Tim (great name by the way!)

I am interested. Have you have ever run a business? My "sincere wishes" come from having run a business, having made mistakes, and having caused pain for other innocent people. I think it is tough to run a business without stumbling at some point. What you try to do is to minimize the pain, not make a fatal mistake, and try to learn and avoid doing that ever again.

Even more importantly, what specific steps Shawn should have done to avoid this fiasco?

Shawn, or the company, LoveSac should not have opened 15-20 stores last year. They should not have raised their retail prices like they did, which directly led to this season being below average. They should not have opened 2 stores in Omaha, NE (400,000 person market), or have had 2 stores in Lansing, MI (250,000 person market), or have opened any store at a mall like Eden Prarie, a $330 a square foot dog in Minnesota. They opened too many stores in bad locations in B and C malls, carrying a higher end product that appeals to people that shop at "A" level malls. They should not fly all of their retail people all over the country all of the time and waste so much money on travel. They should have market-tested the Sactionals prior to bringing them out. They should offer shirts or something other than just the sacs. That is a pretty good start to what they could have done differently. Give some more time, and I may think of a few more.

Having said all that, I think that the company will emerge stronger and I do wish them the best of luck in the future!

Jeffrey,

You appear to offer very insightful analysis. I hope you have the ability to influence someone within the company in their future steps. I really question the whole viability of having specialty retail stores. You then add on all the rental and management costs to the product. Could you have better margins by being the manufacturer and letting someone else be the retailer of the product?

I am a little late to the conversation. With the benefit of hindsight, i think there are some obvious things Lovesac could have done differently such as...

1) Focus more on business fundamentals than image;

2) Hire people with experience in mgmt, operations, and finance;

3) Hire people with varied backgrounds, rather than childhood friends. From my limited knowledge, it appears everyone in mgmt had very similar backgrounds. This is particularly dangerous when hard decisions need to be made and friendships can become an impediment to tough decisions.

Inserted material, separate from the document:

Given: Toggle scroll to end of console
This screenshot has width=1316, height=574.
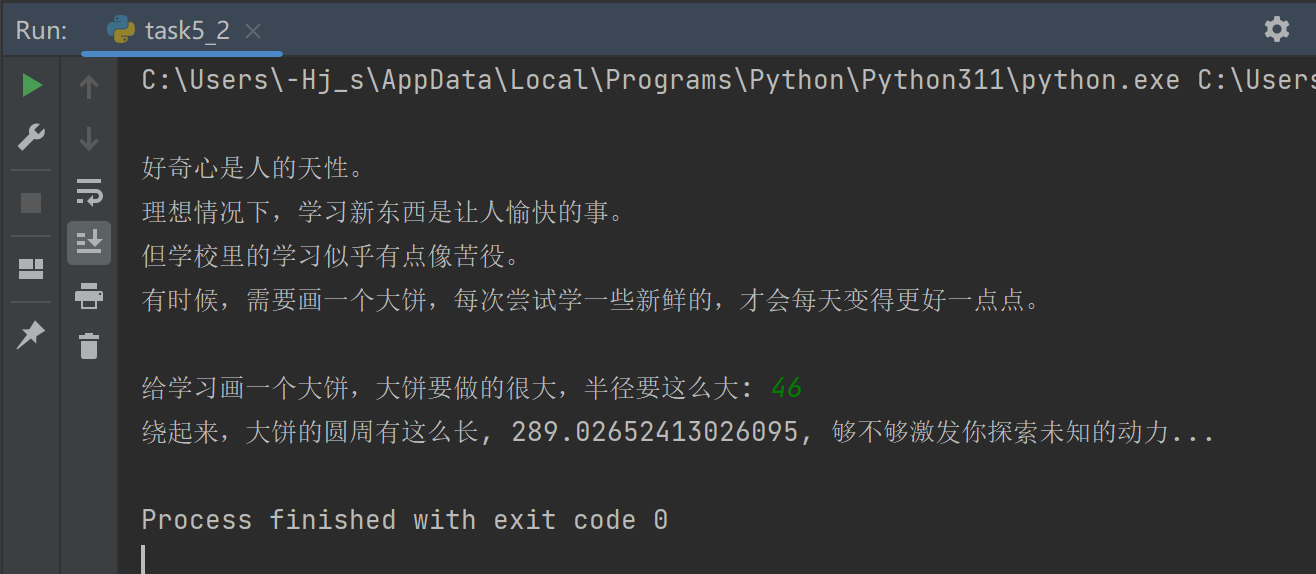Looking at the screenshot, I should pos(89,243).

4) Grow slowly and prudently by mastering your operations internally before trying to expand by franchising. From my perspective as a consumer, each store operated independently and w/o any cohesion.

5) Focus on store operations. I have been in about 5 different stores and in most cases the experience was a turnoff. Very loud music, unhelpful staff, teenagers just hanging out. That said, despite the above, i do have two sacs and my family really likes the product.

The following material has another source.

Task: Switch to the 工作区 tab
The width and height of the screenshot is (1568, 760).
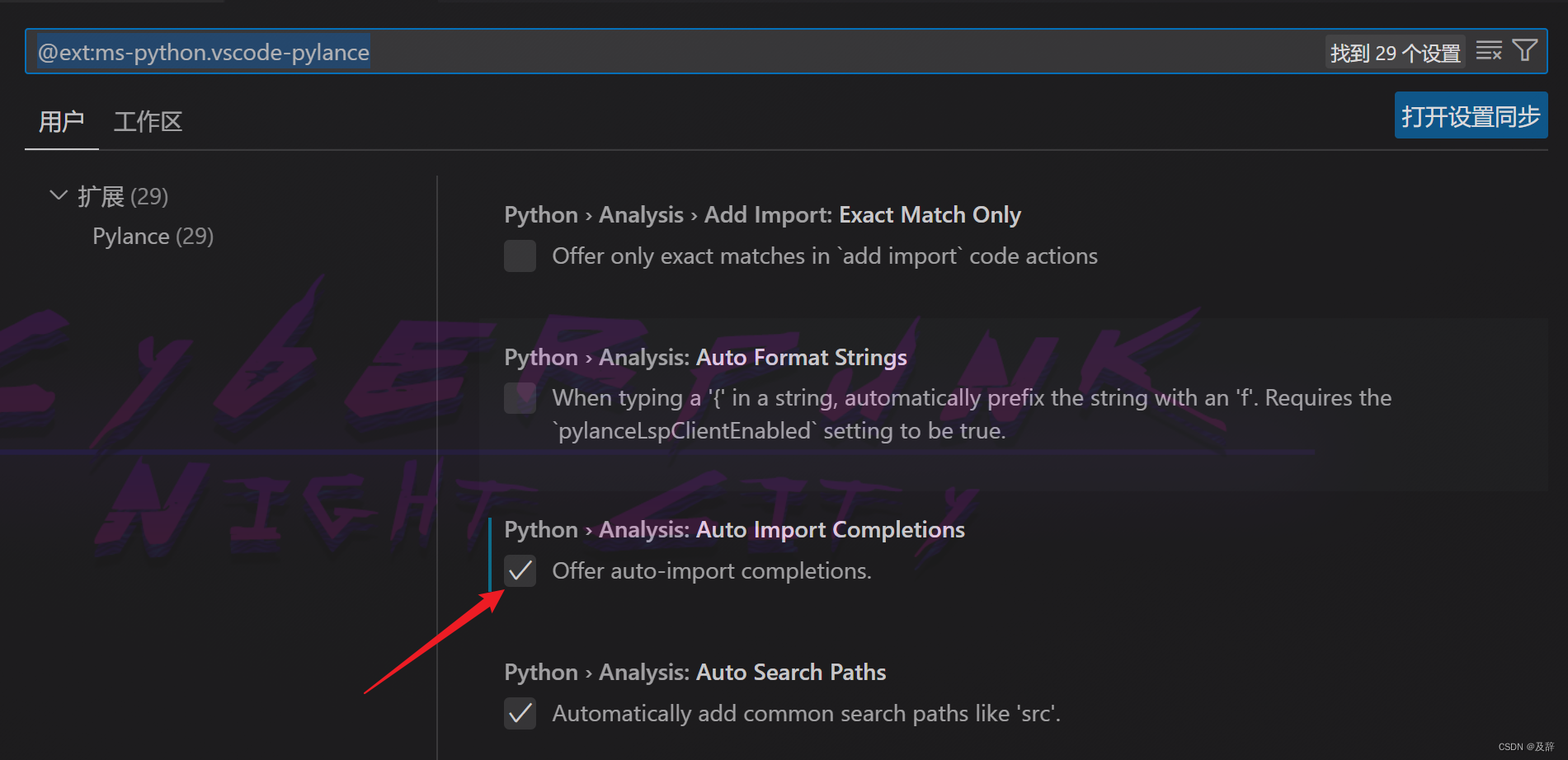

Those are just a few comments off the top of my head. Devin, kudos to you for acknowledging the elephant in the room. However, it is unfortunate you are unwilling or unable to talk further about this topic as i feel Lovesac would make a fascinating topic for discussion. In fact, the only reason i found your blog is b/c i searched for "lovesac".

Best, Bconnery

BConnery,

Great suggestions. I think one of the common problems of many hyper-growth startups is that the company quickly outgrows the skill sets of the founding team.

When you are a young struggling company, it is hard to find and attract great management, because of the risk and inability to pay them competitive salaries.

Once you go through that hyper-growth, as the owner and leader, many have a sense of loyalty to those who helped get them to that point. It is a very difficult and painful transition to move those friends (and maybe relatives) out of key positions and move skilled management in.

But I guess the lesson for entrepreneurs (and investors) is - face the pain now or face greater pain latter.